Quel mercoledì 30 Maggio era una giornata calda, i cancelli aprirono molte ore prima del fischio d’ inizio, ed all’ora di pranzo gli uffici e i negozi erano già tutti chiusi. Molti trascorsero la notte davanti ai cancelli per assicurarsi un buon posto allo stadio.
La partita ha inizio e le squadre appaiono subito molto timide e contratte, soprattutto la Roma, forse frenata dalla troppa pressione dell’Olimpico. Pruzzo e Graziani vengono marcati al centimetro da Lawrenson e Neal, mentre Rush viene lasciato libero di svariare su tutto il fronte d’attacco. È proprio su un cross dalla destra di Johnston, che lo stesso Rush entra in contrasto con Tancredi facendogli perdere il pallone fra le mani, e un pasticcio difensivo di Bonetti consegna la palla a Neal. È 1-0. Una Roma già bloccata, accusa il colpo e fa fatica a reagire. È netta la supremazia del Liverpool a centrocampo. Però sul finire del primo tempo il Liverpool appare stanco e cerca di archiviare la partita verso la ripresa, mentre la Roma ne approfitta per avvicinarsi con più insistenza alla porta di Grobbelaar. Un cross dalla sinistra di Conti trova puntale Pruzzo, che pareggia i conti. Lo stadio diventa una bolgia. Sembrava di aver già vinto.

All’inizio del secondo tempo i giallorossi sulle ali dell’entusiasmo macinano gioco, mancando di lucidità nell’ultimo passaggio. Col passare dei minuti la stanchezza regna sovrana, entra Chierico al posto di un infortunato Pruzzo. La sua mancanza sarà determinante. Il Liverpool dall’alto del suo enorme tasso tecnico gestisce bene il possesso palla, facendo correre a vuoto i già stremati giallorossi, tanto che parecchi iniziano ad accusare crampi. Tocca a Tancredi compiere gli straordinari, respingendo due pericolose conclusioni di Dalglish e Nicol.
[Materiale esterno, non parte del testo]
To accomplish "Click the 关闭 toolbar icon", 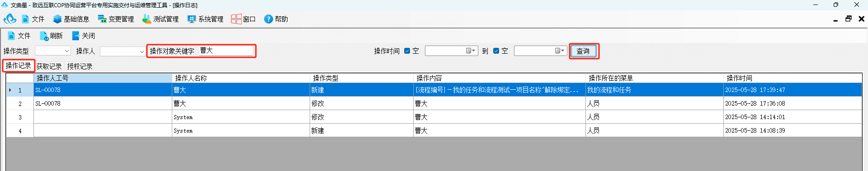I will [x=75, y=36].
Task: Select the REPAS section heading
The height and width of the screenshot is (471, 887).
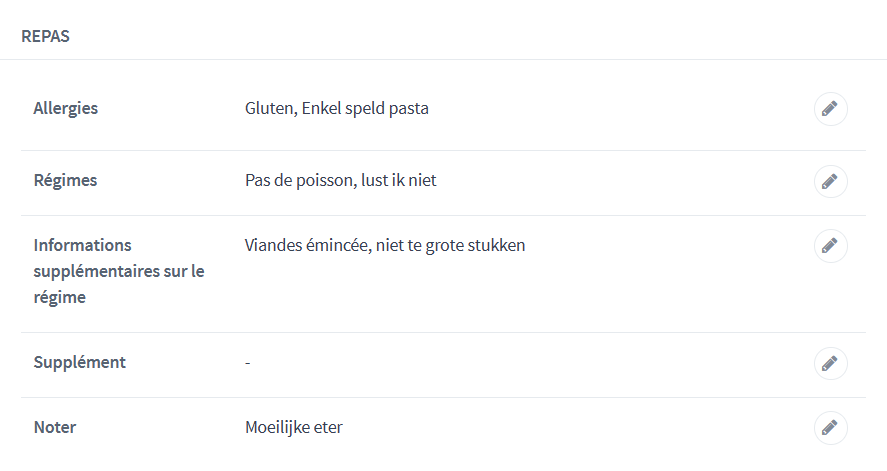Action: [45, 36]
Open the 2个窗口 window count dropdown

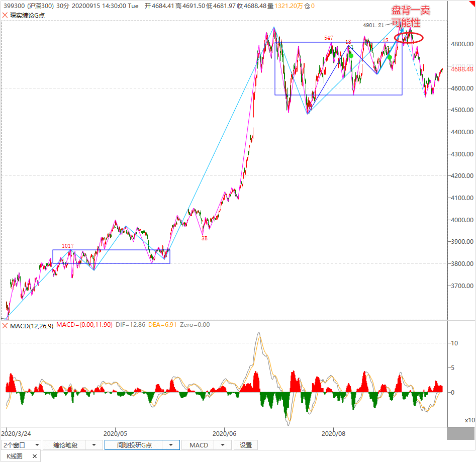coord(21,445)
I tempi supplementari scorrono senza troppi acuti. L’unica azione degna di nota è una bella parata di Grobbelaar su un tiro di Conti dal limite dell’area.
Si arriva ai calci di rigore: Pruzzo è infortunato, mentre Falcao si rifiuta di calciare. Tutto fa presagire un destino già segnato. Iniziano gli inglesi ed è subito errore con Nicol. I 60mila dell’Olimpico hanno già in mente di potercela fare, ma a rimediare all’errore del compagno ci pensa il portiere Grobbelaar. Sulla linea di porta inizia uno show ai limiti della sportività, che imitando qualche hooligan fuori dai bar, inizia a barcollare e compiere movimenti danzanti, inducendo all’errore prima Conti e poi Graziani. Gli inglesi non sbaglieranno più, tutti a segno: Souness, Rush e Kennedy. Il Liverpool alza la Coppa dei Campioni per la quarta volta in sette anni.
E i romanisti? Chi sotto choc e chi si pentiva di tifare Roma. Alcune frange di tifosi accecati dalla rabbia e dall’amarezza si diedero ad una spietata caccia all’inglese, mentre la stragrande maggioranza si riunì al Circo Massimo dove Venditti decise di continuare ugualmente il concerto. Una ferita molto dolorosa che per molti non si è mai rimarginata, e ad oggi ci sono tifosi che fanno finta che la partita non sia mai esistita. Era un palcoscenico troppo grande, e l’Olimpico anziché essere di sostegno, diede sui giocatori una pressione deleteria, che unita alla sfortuna e all’esperienza del Liverpool furono determinanti.
Dopo 34 lunghi anni Roma ed i romanisti non aspettano altro che prendersi la loro rivincita, e magari riuscire a ricucire quella ferita che non si è mai chiusa.